Brumbies – To Cull or not to Cull?
There has been a lot press with regard to the High Country Brumbies of late. However, most of the press has revolved around the politics of who donated to who and give no insight into what the real issues are without political bias. We recently travelled the back tracks from the ACT through the Kosciusko National Park then on to the Alpine National Park in Victoria. We were privileged to get up close and personal with a mob of wild horses in Kosciusko National Park. I discussed the Brumby issue with a few Rangers and some of the locals and have also conducted my own research, the conclusion I came to was very different to what I was hearing in the media.
Damage?
The official reason for calls to cull the horses is to “Combat severe damage to fragile ecosystems in the National Parks” by an estimated 8,500 Brumbies across 1.5 million Hectares of National Park in NSW and Victoria (only one horse for every 175 ha). In truth, the damage that is being contributed to the Brumby, pales into insignificance when compared to the real carnage being caused by other wild inhabitants of the Parks, primarily feral deer and pigs, rabbits, dogs, cats and foxes. The Victorian Government estimates there are between 200,000 and 400,000 deer in the Alpine National Park alone. Unlike the horse, the deer do not coexist with native animals, their numbers have exploded and along with the feral pigs they transmit foot and mouth disease. The damage rabbits, cats and foxes do is also well documented. I’ll leave the wild dog problems for another time. Although generally well behaved, we found notable evidence of damage caused by humans as well!
The Argument?
Both sides of this debate are relying on the same argument, ‘Preservation of Flora and Fauna’. The difference being, ‘should the wild horses be preserved?’ The brumbies have coexisted within the environment for a couple of hundred years with very little evidence their existence represents a population explosion. The vast majority of people I spoke to, considered the Brumbies to be an iconic part of the Australian High Country and should be preserved. Nobody gave a damn about the politics the media have so heavily relied upon. Furthermore, they are part of Australian Folklore, immortalised in prose and songs. Who can forget ‘The Man from Snowy River’.

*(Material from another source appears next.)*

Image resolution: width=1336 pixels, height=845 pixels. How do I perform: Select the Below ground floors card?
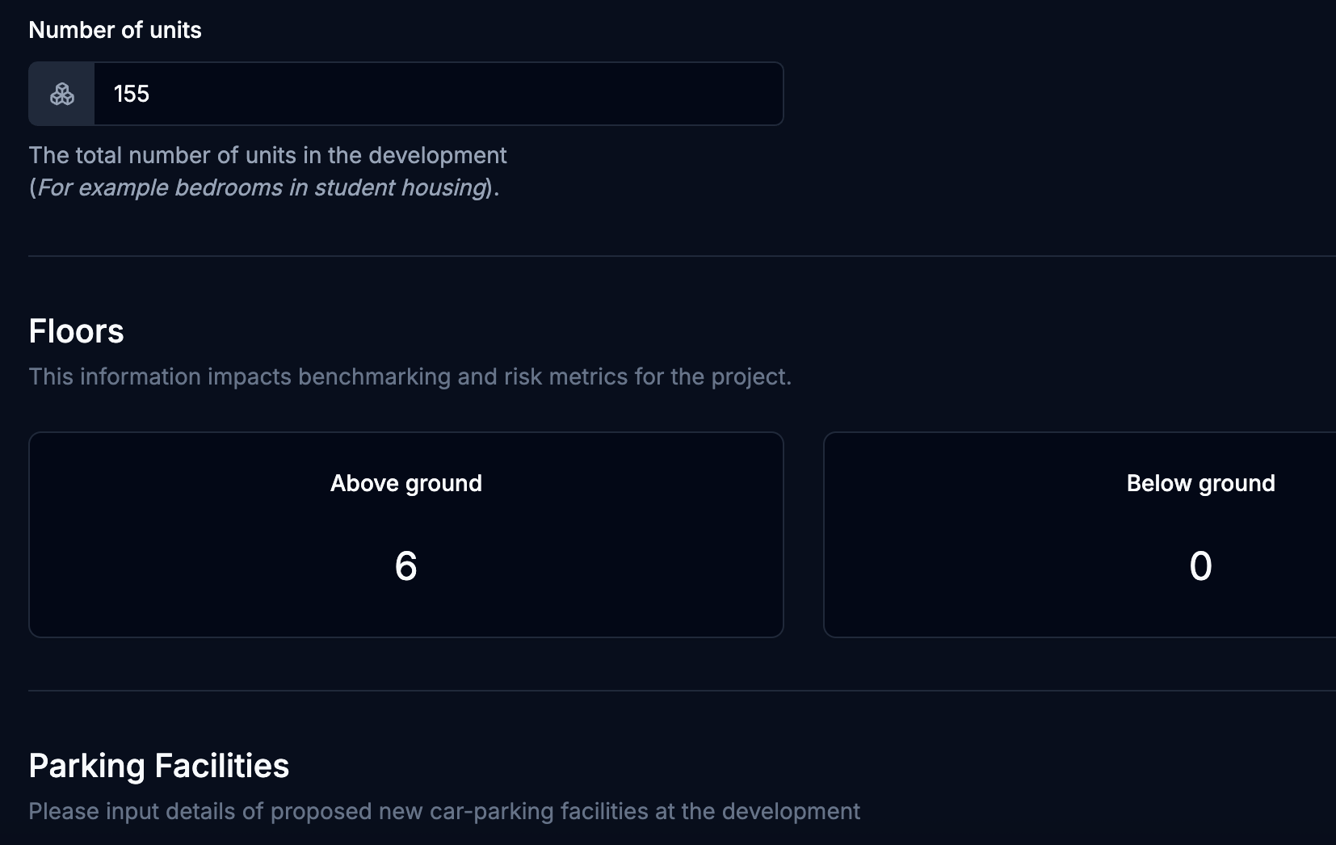[x=1080, y=535]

To be clear, no one is proposing to make the Brumby a protected species. Should a real threat to the environment caused solely by them be recognised (which I doubt), control should be by means of capture and should not involve culling or euthanizing these magnificent animals, many being distantly related to our valiant war horses that never returned home and no one wants a repeat, of the inhumane culling we saw of the brumbies on Fraser Island. I’m with the wild bush horses on this one, don’t let this proposed culling go down as another bad call.